July 23, 2012
Credit: Credit: NASA
The powerful rocket engine developed in the 1960s to launch the first men to the Moon could be reprised in the 2020s as the powerplant for strap-on boosters that NASA hopes to use in heavy-lift human missions to Mars. Under a new NASA risk-reduction project, Dynetics Inc., a relative newcomer to space launch, will explore the idea for the U.S. agency in partnership with Pratt & Whitney Rocketdyne.
Rocketdyne built the 1.5-million-lb.-thrust F-1 engine for NASA, which mounted five of the kerosene-fueled behemoths in the Saturn V first stage to propel the massive Saturn/Apollo stack off the launch pad. The F-1—19 ft. tall, with a nozzle 12.5 ft. across—epitomized the scale of the flight hardware and ground infrastructure NASA used to beat the Soviet Union to the Moon. If NASA decides to fly it again, it probably will be tested in the same stands built for the F-1 at the agency's Marshall and Stennis field centers, stacked in the same 40-story Vehicle Assembly Building at the Kennedy Space Center used for Apollo and the space shuttle, and launched from one of the pads built for the Moon program.
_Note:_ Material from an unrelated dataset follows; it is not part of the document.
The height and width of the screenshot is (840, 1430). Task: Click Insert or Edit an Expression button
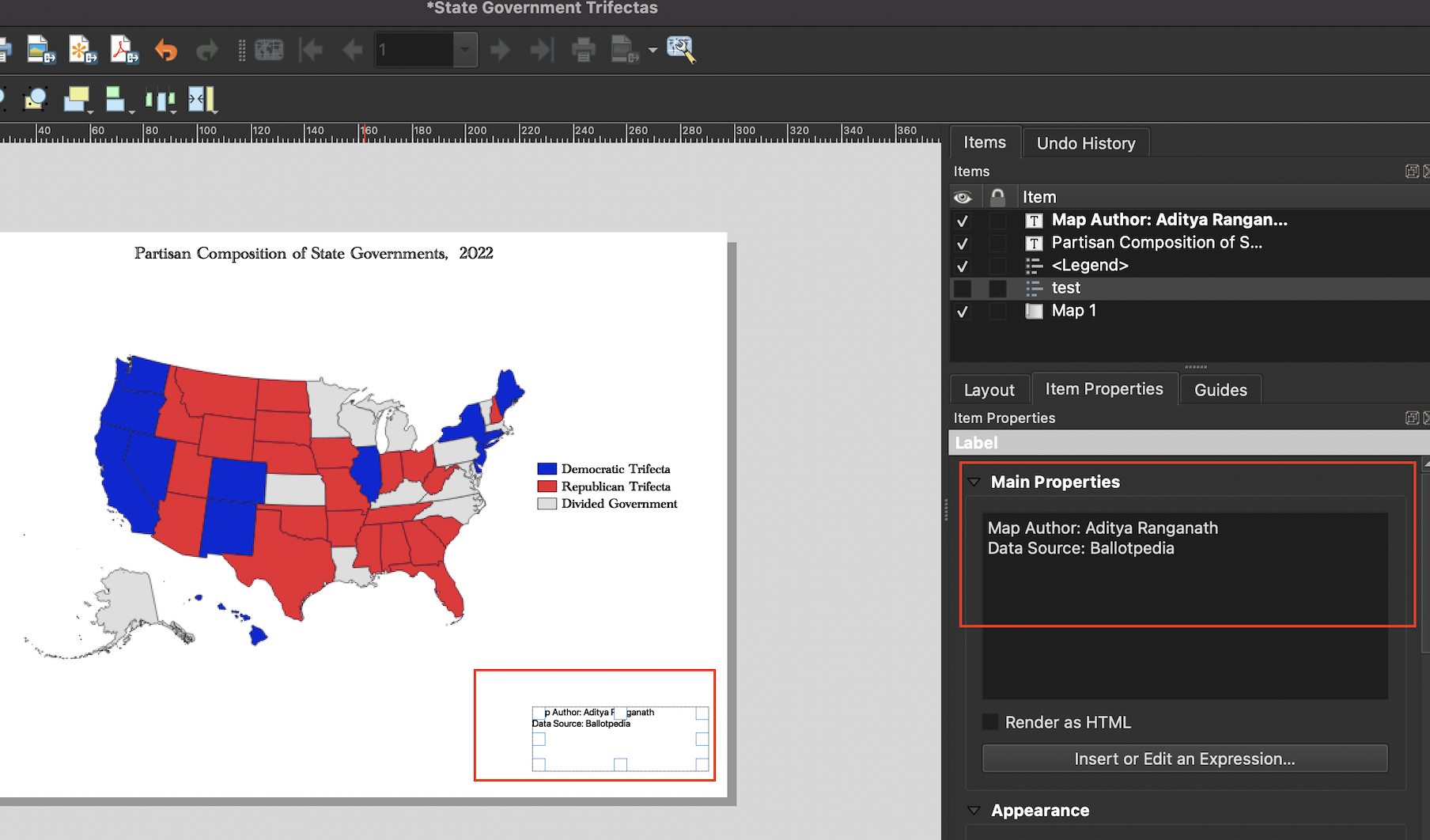1184,759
Dynetics scored big in a $200 million NASA effort to reduce the risk on advanced boosters for the planned Space Launch System (SLS) that Congress ordered as a government-owned deep-space alternative to the commercial vehicles the agency wants to use for transport to the International Space Station. Last week NASA selected the company to negotiate for three of six 30-month study contracts designed to reduce risk on the twin boosters that will be needed to raise the SLS capability from an initial 70 metric tons to the 130 metric tons the agency believes will be needed for human missions beyond low Earth orbit.
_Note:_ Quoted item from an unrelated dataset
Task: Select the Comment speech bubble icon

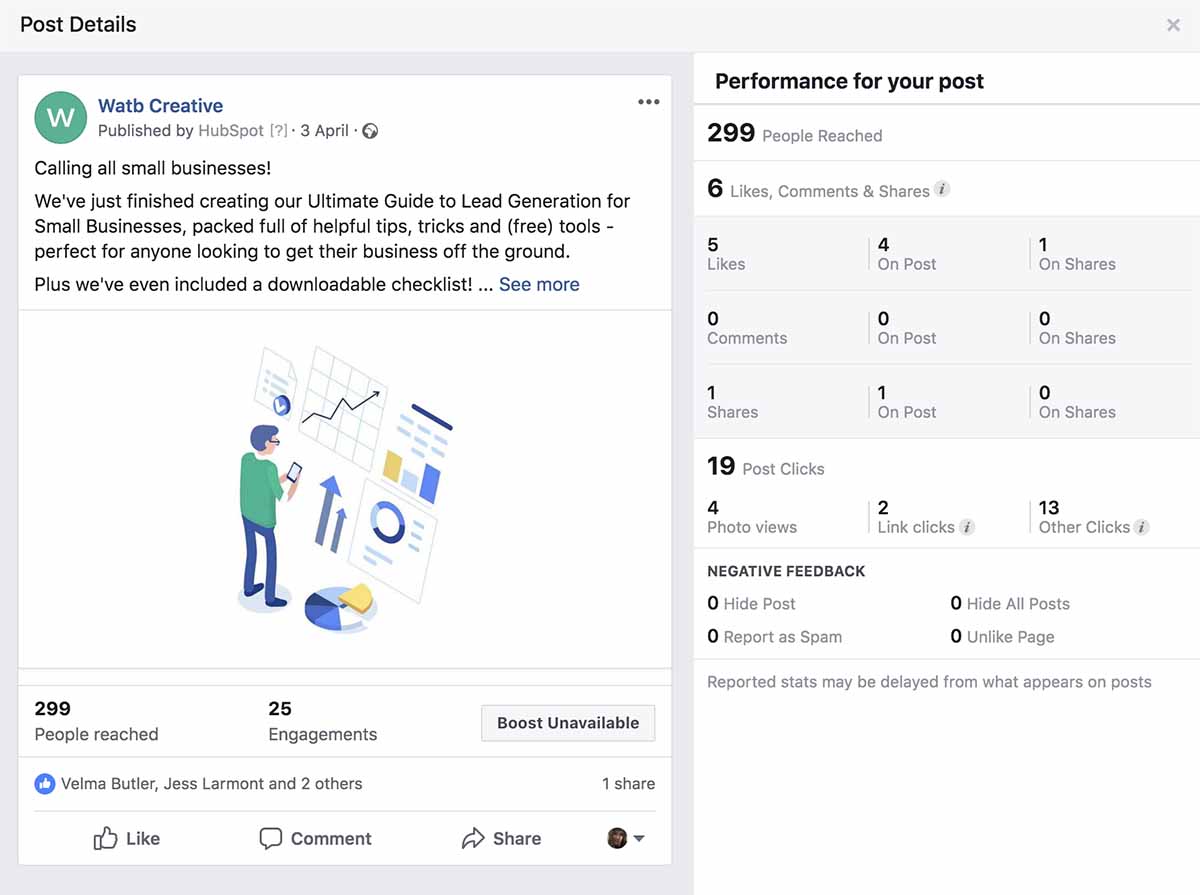Action: pos(271,838)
“With an F-1-based approach, we get significant performance enhancement beyond the 130 [tons], on the order of 20 metric tons,” Steve Cook, Dynetics' director of space technologies and NASA's former Ares program manager, tells Aviation Week's Jefferson Morris.
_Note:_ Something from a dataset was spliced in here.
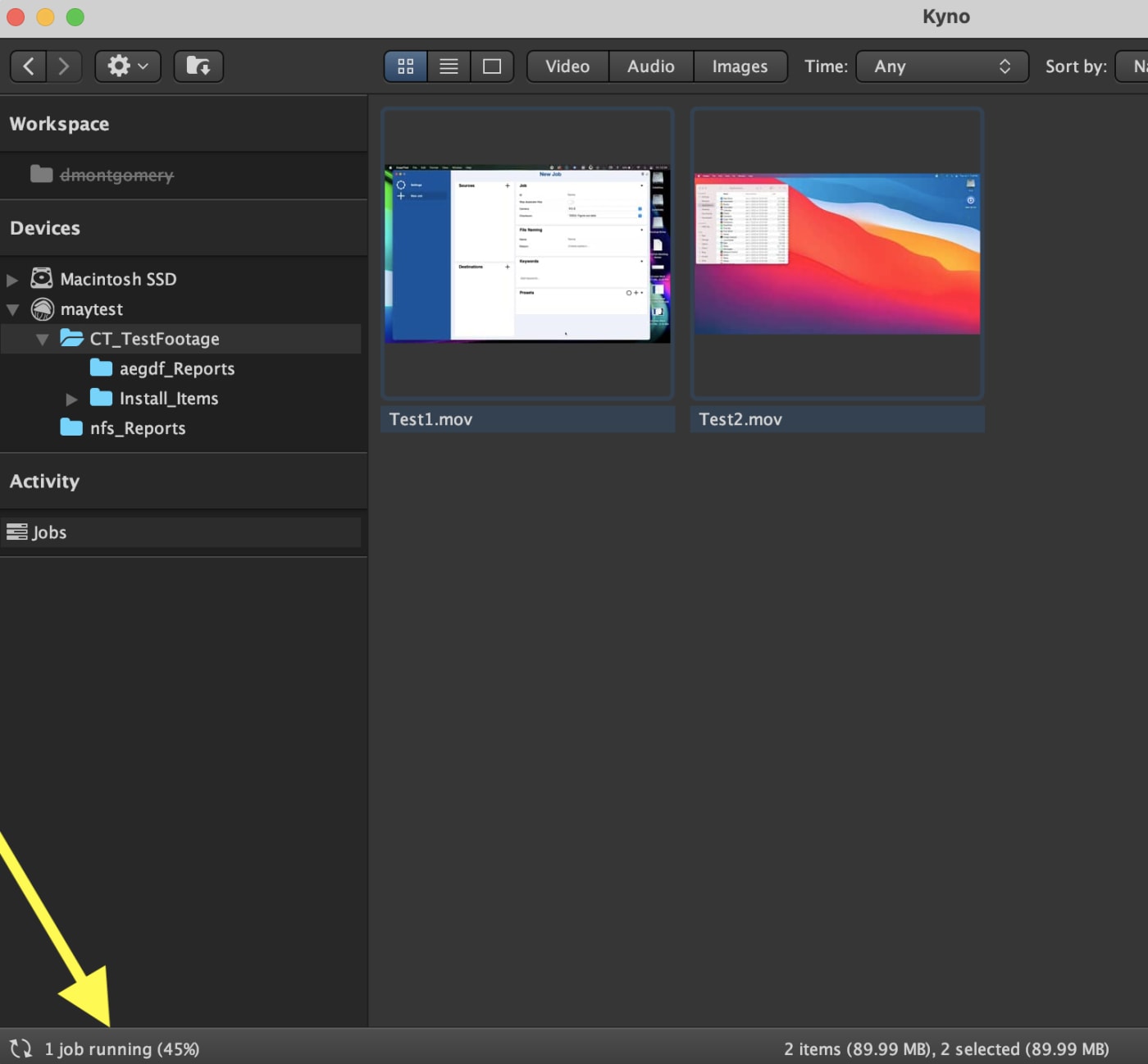
Task: Toggle the Audio filter
Action: [651, 66]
Headquartered in Huntsville, Ala., near the World War II-vintage U.S. Army arsenal where Wernher von Braun's team developed the Saturn V and its engines, Dynetics was selected for its risk-reduction proposals covering the F-1 engine itself, the main propulsion system for a strap-on booster and the booster structure. For the F-1, Cook says, risk-reduction tasks would include gas generator and powerpack evaluations. The company's main propulsion system proposal would involve cryogenic valve and line-in valve demonstrations, and the structures proposal would demonstrate low-cost cryogenic tank-manufacturing approaches.
“Those risk reductions are focused heavily around affordability . . . because a big deal on the Space Launch System is affordability, while also giving NASA additional performance margin above their 130-metric-ton requirement,” says Cook.
NASA also selected a booster-tank proposal offered by Northrop Grumman's Aerospace Systems unit, which would build a subscale composite tank. Aerojet General Corp. has been working on a larger version of the surplus Soviet NK-33 kerosene-fueled rocket engine it modified for the new Orbital Sciences Corp. Antares, and NASA selected its proposal for a full-scale combustion-stability demonstration. NASA chose ATK Launch Systems—which built the four-segment solid-fuel motors used on the space shuttle and a five-segment version for the defunct Ares I crew launcher—to run an integrated booster static test.